■ RECORD EXTRACTS ■
※ ※ ※

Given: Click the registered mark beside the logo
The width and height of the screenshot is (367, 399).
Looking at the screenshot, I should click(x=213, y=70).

※ ※ ※

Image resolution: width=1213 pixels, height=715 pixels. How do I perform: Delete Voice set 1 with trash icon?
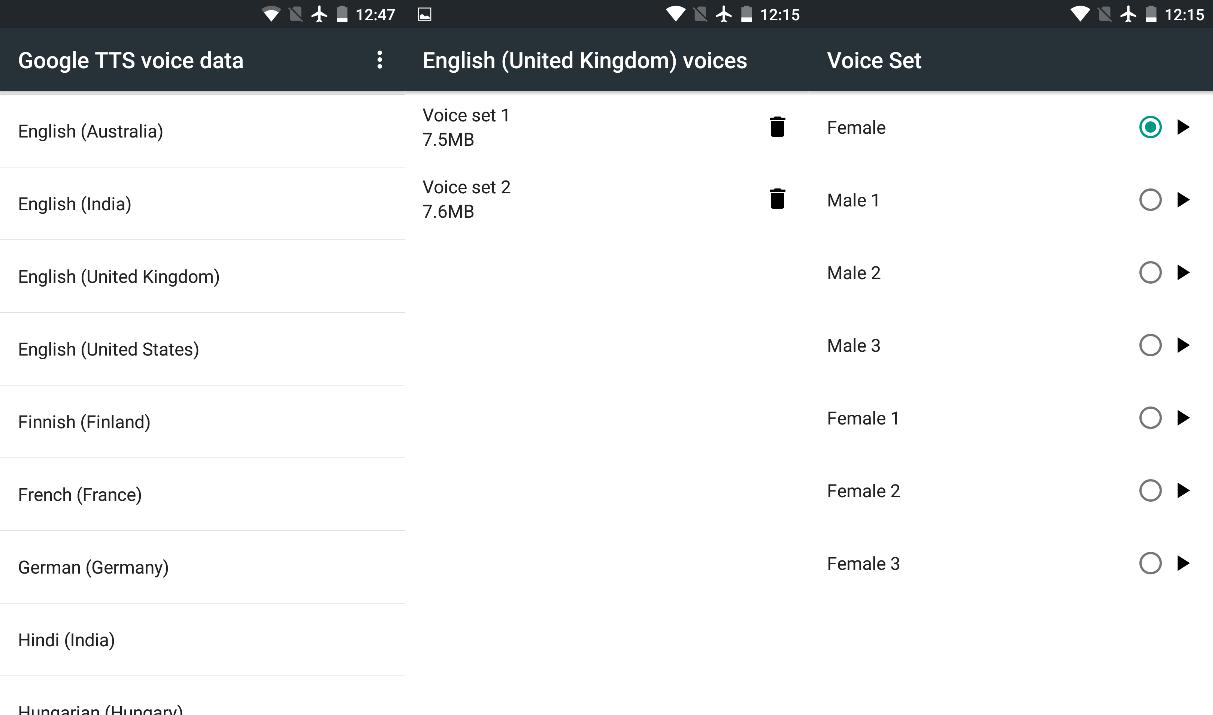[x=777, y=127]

※ ※ ※

Write out the material again word for word, starting with the line that contains "Given: Click the" and going on through the line that contains "Looking at the".

■ THE RESULT ■
Given: Click the registered mark beside the logo
The width and height of the screenshot is (367, 399).
Looking at the screenshot, I should click(x=213, y=70).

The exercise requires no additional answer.